Bizarro e agressivo na transmissão dos acontecimentos (é uma experiência “pesada”, para todos os efeitos), o filme exibe um jogo de iluminação com fortes contrastes cromáticos, alternado abruptamente entre o muito claro e o muito escuro, às vezes fazendo-o até no mesmo plano de imagem. O conjunto de cores escolhidas para retratar a ilha é propositadamente limitado, de tonalidades baças e apagadas, em oposição ao mundo dos pesadelos de Teddy, que parecem explodir de coloração em determinados momentos. A reforçar o ambiente de pesadelo, temos uma banda sonora imponente (por vezes algo intrusiva - como que a ameaçar a segurança do espectador) que não ficaria mal num filme de terror, e que não pára de nos berrar aos ouvidos: “não sabes onde te estás a meter!”.
É sabido que Denis Lehane se terá inspirado na literatura das irmãs Bronte e no filme Invasion of the Body Snatchers - A Terra em Perigo (Don Siegel - 1956) para escrever o seu livro, mas há outros filmes que são quase impossíveis não associar a Shutter Island, na sua versão cinematográfica. Entre eles, Minority Report - Relatório Minoritário (Steven Spielberg - 2002), que certa forma representa o seu contraponto tecnológico.
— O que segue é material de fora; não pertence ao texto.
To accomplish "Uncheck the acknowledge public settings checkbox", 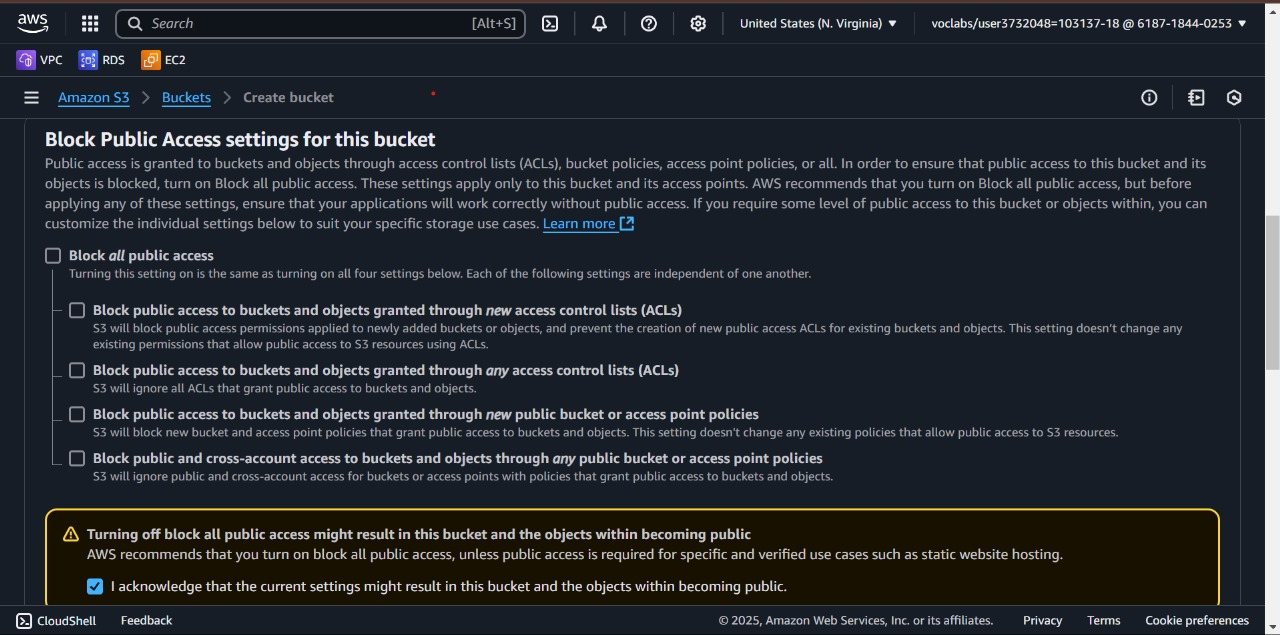I will (x=95, y=587).
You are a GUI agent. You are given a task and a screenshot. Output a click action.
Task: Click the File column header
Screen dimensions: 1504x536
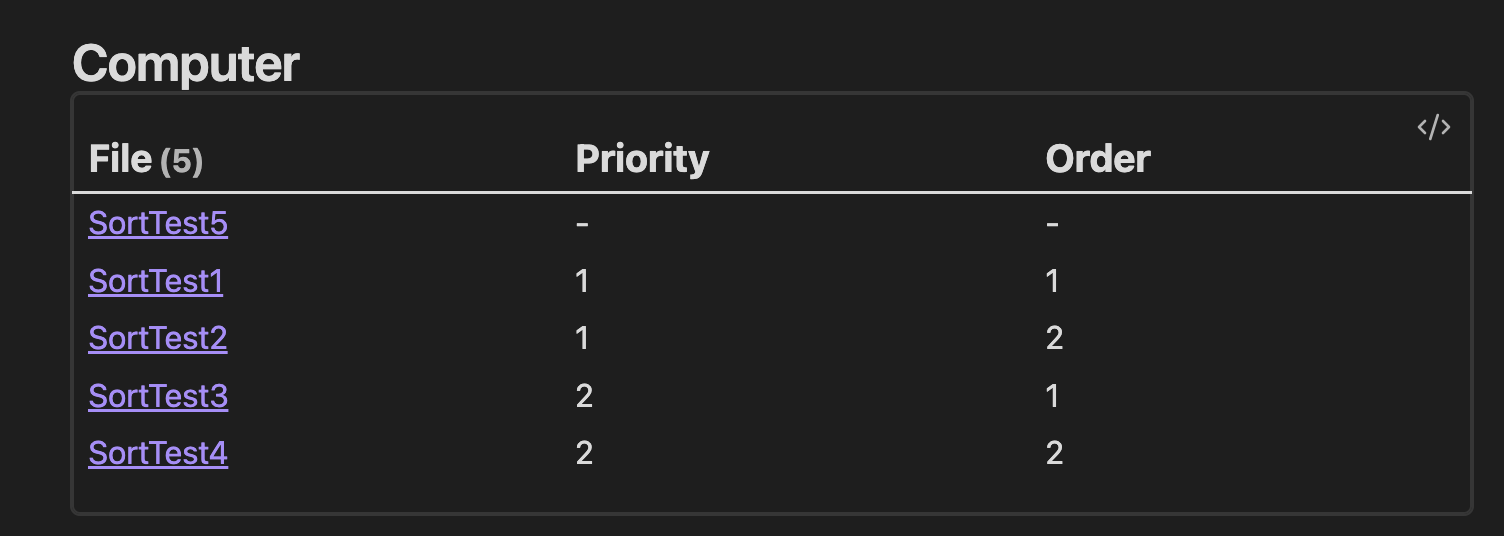point(122,159)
Não é aleatoriamente que estabeleço a comparação: as personagens centrais dos dois filmes, agentes da lei responsáveis pela investigação de crimes violentos, partilham de uma mesma realidade emocional em relação à família (o seu passado encerra uma perda grave da qual nunca conseguiram totalmente recuperar, e acerca da qual frequentemente fantasiam situações de conforto), e vão passar por processos semelhantes para resolverem os casos em que estão envolvidos – processos que envolvem a correcta interpretação das "pistas" que lhe são passadas. Em Minority Report, John Anderton (Tom Cruise) recebia as dicas para os seus casos através de imagens retiradas sonhos dos precogs e, em Shutter Island, Teddy recebe mensagens e avisos através visões que tem da sua mulher.
E se estas "coincidências" não são suficientemente sólidas para fecharem uma associação, que dizer da maneira como as imagens dos crimes nos lagos nos são mostradas nos dois filmes? Da manipulação específica a que são sujeitas no próprio argumento, para confundir o protagonista (e com ele o espectador), levando-o a seguir pistas falsas, e da forma como no final essas imagens são “sincronizadas” com a realidade, revelando a verdade? Um outro ponto de contacto: Max Von Sydow, a figura sombria e predatória que paira sobre os protagonistas dos filmes e que se mantém acima de toda a intriga manipuladora…
O contraponto é a tecnologia. Se em Minority Report toda a "manipulação da verdade-realidade" se fazia em função do uso da tecnologia, em Shutter Island a tecnologia é encarada à distância, quase como uma ameaça (há inclusivamente uma paciente que se refere, com repulsa, a essa coisa “moderna chamada televisão, que faz aparecer pessoa estranhas dentro da nossa casa”), ou como um reduto para resolver os casos de psiquiatria considerados perdidos (a lobotomia transversal). Spielberg filma o futuro, Scorsese filma o passado, mas em ambos uma obsessiva demanda pela verdade oculta.
Não se espere um filme de fácil degustação - é disforme e retorcida a matéria que o constitui. A esse respeito, Scorsese nunca fez concessões.
Laeddis: Which would be worse? To live as a monster, or die as a good man?